Krebsforscher ausgezeichnet: Nobelpreis für deutschen Mediziner

Harald zur Hausen erforscht, dass ein Virus Gebärmutterhalskrebs auslösen kann - und bekommt den Nobelpreis.

Tränen der Rührung: Harald zur Hausen in seinem Büro, umringt von Journalisten. Bild: dpa

STOCKHOLM taz Bei den Pharmakonzernen Merck und GlaxoSmithKline dürften am Montag Sektkorken geknallt haben.

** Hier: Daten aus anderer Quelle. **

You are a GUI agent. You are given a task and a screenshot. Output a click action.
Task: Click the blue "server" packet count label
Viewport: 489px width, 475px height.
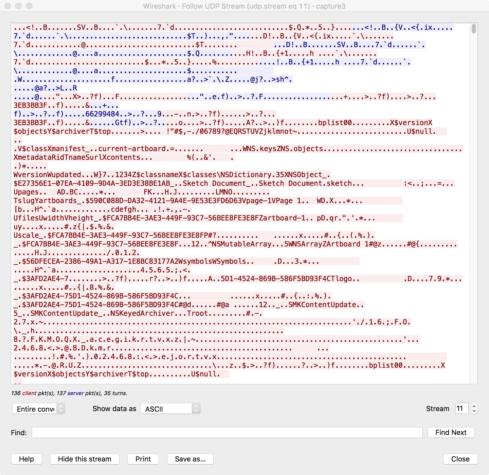click(x=75, y=393)
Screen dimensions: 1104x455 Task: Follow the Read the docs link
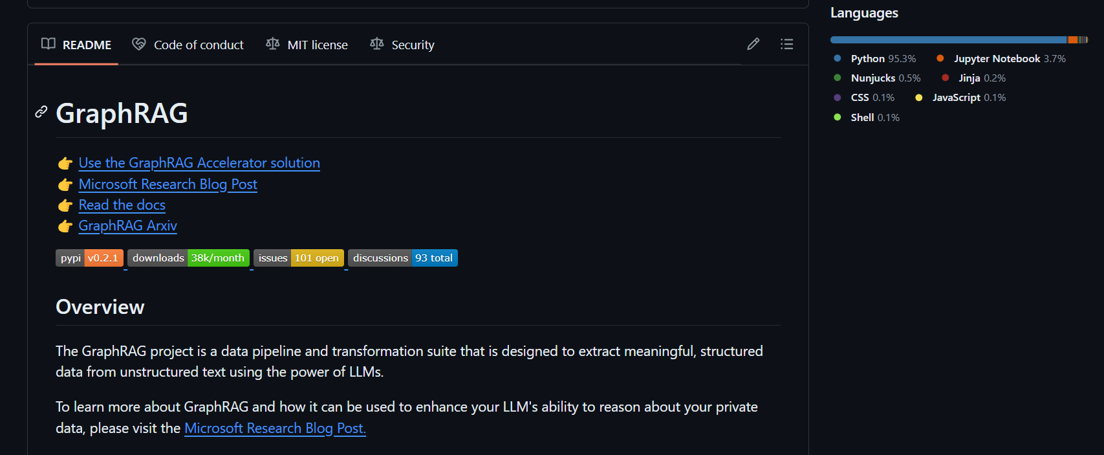click(122, 205)
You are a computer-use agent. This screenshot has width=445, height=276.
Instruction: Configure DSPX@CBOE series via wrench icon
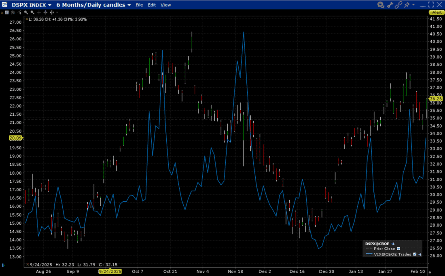tap(393, 244)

Grund: der an diesem Tag in Stockholm bekannt gegebene Medizinnobelpreis. Er wird die Geschäfte mit den Impfstoffen der beiden Firmen zur vorbeugenden Immunisierung gegen Gebärmutterhalskrebs anheizen. Drei VirusforscherInnen erhalten den diesjährigen Medizinnobelpreis. Und mit ihnen wird die Forschung geehrt, welche die Entwicklung der Impfstoffe erst möglich machte.

Denn einer der Preisträger ist der deutsche Professor emeritus Harald zur Hausen. Er war zwei Jahrzehnte lang Leiter und wissenschaftlicher Direktor des Krebsforschungszentrums in Heidelberg. Seit den Siebzigerjahren hatte zur Hausen als Auslöser für Gebärmutterhalskrebs die Rolle der "Humanen Papillomviren" (HPV) untersucht - "gegen ein damals verbreitetes Dogma", so das Stockholmer Preiskomitee.

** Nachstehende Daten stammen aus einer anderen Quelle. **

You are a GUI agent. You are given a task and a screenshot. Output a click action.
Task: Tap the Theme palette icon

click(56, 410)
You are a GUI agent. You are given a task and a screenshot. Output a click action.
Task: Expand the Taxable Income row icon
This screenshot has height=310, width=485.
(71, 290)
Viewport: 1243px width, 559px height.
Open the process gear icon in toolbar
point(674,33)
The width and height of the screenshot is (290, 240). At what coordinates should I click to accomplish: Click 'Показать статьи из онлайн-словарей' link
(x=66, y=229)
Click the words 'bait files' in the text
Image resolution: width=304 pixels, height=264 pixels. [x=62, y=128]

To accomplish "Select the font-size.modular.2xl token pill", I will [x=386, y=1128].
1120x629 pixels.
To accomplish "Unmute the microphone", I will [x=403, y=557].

Papillomviren - das ist eine Gruppe von Viren, die das Deckgewebe der Haut und der Schleimhäute befallen. Sie können ein unkontrolliertes tumorartiges Wachstum verursachen. Das ist meist gutartig, wenn auch unschön: Es kann zu einer Warzenbildung kommen. Einige HPV-Typen können allerdings auch bösartige Veränderungen hervorrufen. Und Harald zur Hausen konnte dies mit den von ihm isolierten Typen HPV16 und HPV18 dann auch für den Gebärmutterhalskrebs nachweisen.

Das Gebärmutterhals- oder Zervixkarzinom ist der zweithäufigste bösartige Tumor beim weiblichen Teil der Bevölkerung. Jährlich erkranken daran mehr als 500.000 Frauen, für mehr als die Hälfte von ihnen endet die Erkrankung tödlich. Die Arbeit zur Hausens machte nicht nur die Beschreibung des Infektions- und Krankheitsverlaufs dieser Krebsart, sondern auch die Entwicklung von Impfstoffen gegen eine Ansteckung möglich. Die Impfung ist noch umstritten. Aber sie wird beispielsweise von der Deutschen Krebshilfe allen Mädchen vor dem ersten Sex empfohlen. Für Mädchen zwischen 12 und 17 Jahren wird sie von Krankenkassen bezahlt.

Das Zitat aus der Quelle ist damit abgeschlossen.